Das Sozialgericht Berlin hat mit Urteil vom 16. Februar 2023 zum Aktenzeichen S 98 U 50/21 entschieden, dass dann, wenn es während einer Betriebsfahrt zu einer gewaltsamen Auseinandersetzung mit einem anderen Verkehrsteilnehmer kommt, weil dieser sich beleidigend verhält, stellen die daraus resultierenden Verletzungen keinen Arbeitsunfall dar.
Aus der Pressemitteilung des SG Berlin vom 20.03.2023 ergibt sich:
Der 1978 geborene Kläger aus Berlin war als Bauleiter tätig.
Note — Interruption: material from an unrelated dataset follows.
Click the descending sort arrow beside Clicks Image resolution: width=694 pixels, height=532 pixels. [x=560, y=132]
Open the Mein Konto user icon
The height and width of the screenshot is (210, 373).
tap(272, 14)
Im Februar 2020 kehrte er von einem beruflichen Termin zurück, als er die Einfahrt zu seinem Betrieb durch den LKW des Zeugen D. zugeparkt sah. Dieser fuhr trotz mehrfacher Aufforderung nicht beiseite. Der Kläger musste daraufhin sein Auto stehen lassen und das Betriebsgelände zu Fuß betreten. Als er kurze Zeit später wieder zu seinem Wagen zurückkam, um einen neuen betrieblichen Termin wahrzunehmen, kam es zu einem Wortwechsel, bei dem der Zeuge den Kläger als „egoistisches Arschloch“ beschimpfte. Der Kläger, der im Begriff gewesen war in sein Auto zu steigen, schlug die Wagentür wieder zu und ging zu dem Zeugen, um „die Sache auszudiskutieren“. Im Verlauf des Streitgesprächs schlug der Zeuge dem Kläger ins Gesicht. Der Kläger musste daraufhin wegen einer Mittelgesichtsfraktur operiert werden. Die beklagte Unfallversicherung erkannte den Vorfall nicht als Arbeitsunfall an.
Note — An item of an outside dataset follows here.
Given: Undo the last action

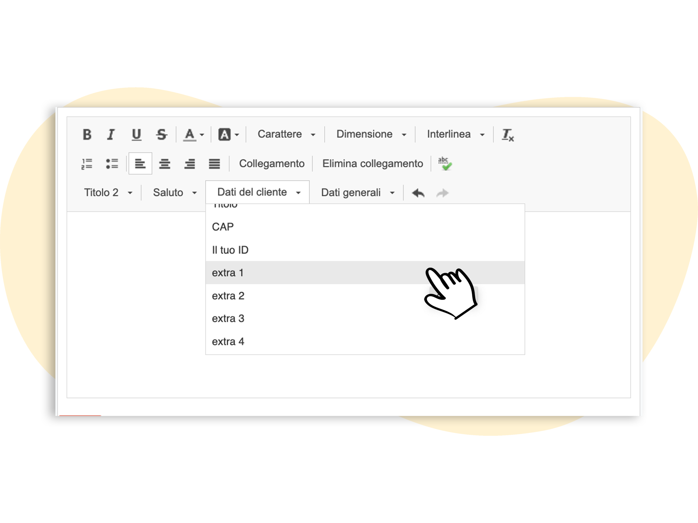Looking at the screenshot, I should (x=418, y=193).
Mit Urteil vom 16. Februar 2023 hat die 98. Kammer des Sozialgerichts (in der Besetzung mit einem Berufsrichter und zwei ehrenamtlichen Richtern) die Klage nach mündlicher Verhandlung und Vernehmung des am Vorfall beteiligten Zeugen D. abgewiesen. Dies begründete das Gericht im Wesentlichen wie folgt: Zwar habe sich der Kläger auf einem an sich versicherten Betriebsweg befunden, als er vom Betriebsgelände wieder zu seinem Auto ging. Er habe diesen Betriebsweg jedoch wiederverlassen, als er die Wagentür nach den Beleidigungen des Zeugen noch einmal schloss, um die Angelegenheit auszudiskutieren. Darin liege eine Zäsur. Ab diesem Moment habe das Handeln des Klägers privaten Zwecken gedient, nämlich dem Zur-Rede-Stellen des Zeugen. Während dieser Unterbrechung des Betriebsweges habe kein Versicherungsschutz in der gesetzlichen Unfallversicherung bestanden. In der obergerichtlichen Rechtsprechung sei anerkannt, dass insbesondere das Zurechtweisen anderer Verkehrsteilnehmer auf dem Weg zur Arbeit oder auf Betriebswegen nicht der betrieblichen Tätigkeit diene und etwaige hieraus resultierende Verletzungen unabhängig vom Verschulden dem privaten Lebensbereich zuzurechnen seien.
Dieses Urteil ist noch nicht rechtskräftig. Es kann vom Kläger mit der Berufung zum Landessozialgericht Berlin-Brandenburg mit Sitz in Potsdam angefochten werden.